Back when I was a
kid and
Tetris had first gotten popular in the
United States (I'd already been playing it for a couple years, though, having run across it in an
arcade and immediately being
hooked, and then later finding a version of it on a local
BBS), I noticed that a bunch of different versions were out, some of them calling themselves
Tetris but most calling themselves things like
Nyet or
Double Blocks. My favorite versions were, in decreasing order,
Tengen Tetris (the one in the arcade, which was also possible but not very
probable to find for the
NES),
Double Blocks for the PC (since it had multiplayer, and also modem "

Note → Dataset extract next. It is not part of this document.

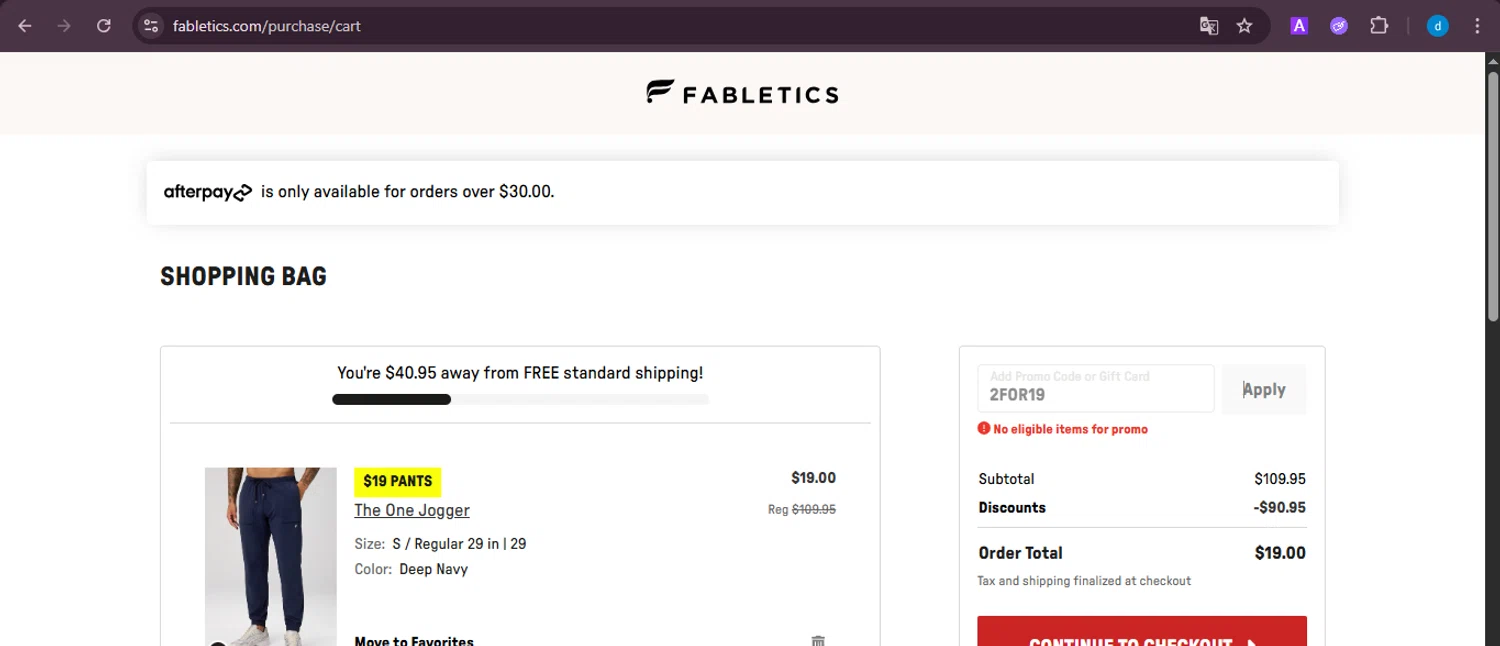The width and height of the screenshot is (1500, 646).
Task: Click the free shipping progress bar
Action: 520,400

deathmatch", though this was long before that
term was coined), and then
Nintendo's own version (the one made by
Elorg).
In the meantime, my neighbors were housing a German exchange student. His only exposure to Tetris was the incredibly spartan Nyet, which had no next piece preview and only one direction of rotation (whereas all three of my favorite versions had a piece preview, and both Nintendo and Double Blocks had both clockwise and counter-clockwise rotation). This German was a Tetris bigot - he couldn't accept that there was any version other than his beloved Nyet. He, in fact, refused to play any version against me because I was "cheating" by having the piece preview and using the "backwards" rotation.

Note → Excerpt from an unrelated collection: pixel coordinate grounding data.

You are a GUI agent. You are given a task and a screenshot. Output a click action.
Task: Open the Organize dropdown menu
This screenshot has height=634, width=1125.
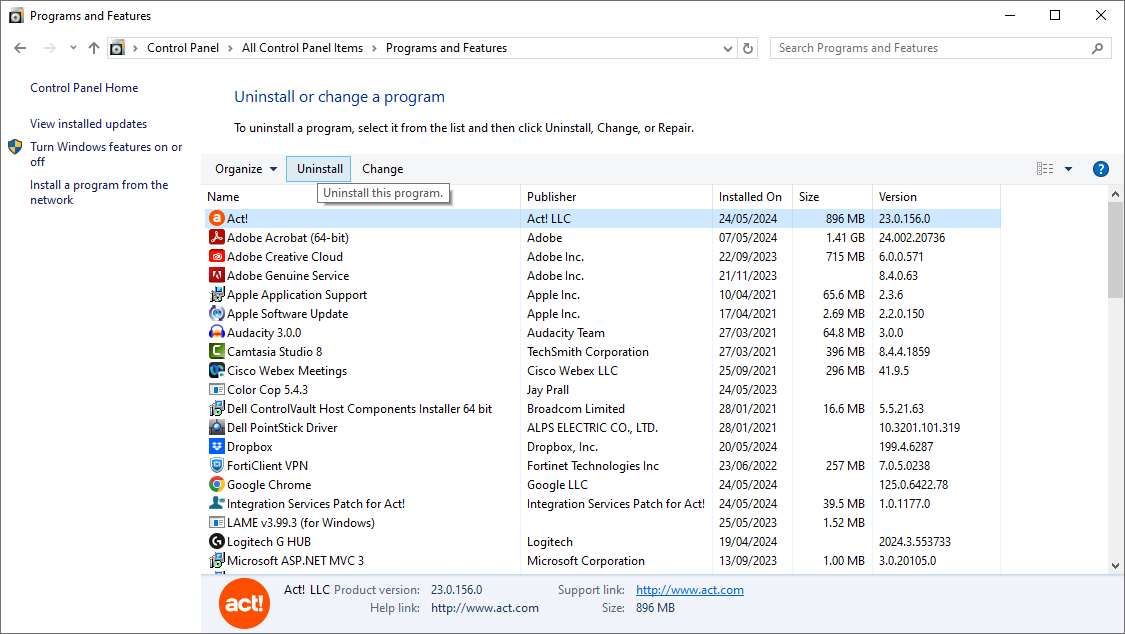click(243, 168)
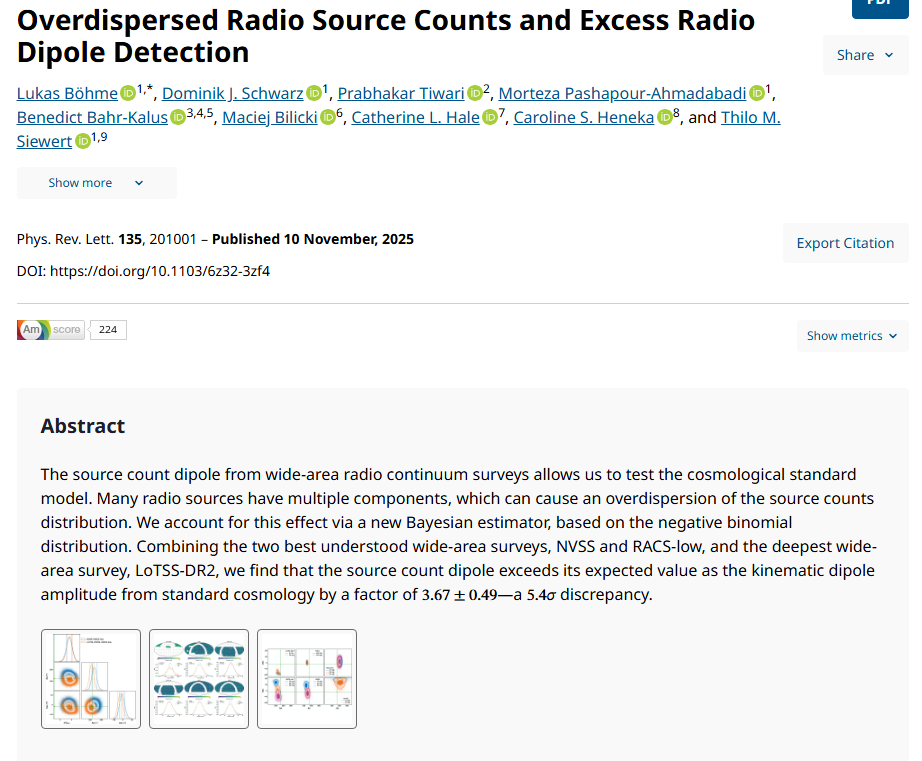Open ORCID icon for Benedict Bahr-Kalus
This screenshot has height=761, width=922.
coord(178,118)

This leads me to another time when I was in an arcade and there was, of course, Tetris (which is still, thankfully, obligatory for arcades to have, it seems, and it's usually the only good game you can ever find in one), and I actually - perish the thought - hit game over. So I scrambled and reached into my pocket trying to pull out a quarter so I could continue, and the stupid kid who had been watching over my shoulder the whole time said, "Damn tetrisized." (This was back when Nintendo's "Get Tetrisized" ad was showing non-stop 24/7.) As though "Tetrisized" were a real word and not some stupid Nintendo marketing gimmick. And as though that didn't show that he watched too much TV and believed everything he saw in ads. Whatever. I found a quarter and continued to play, while the dumb kid just walked off, shaking his head going "Tsk, tsk, tsk" like he'd probably seen in so many cheesy sit-coms.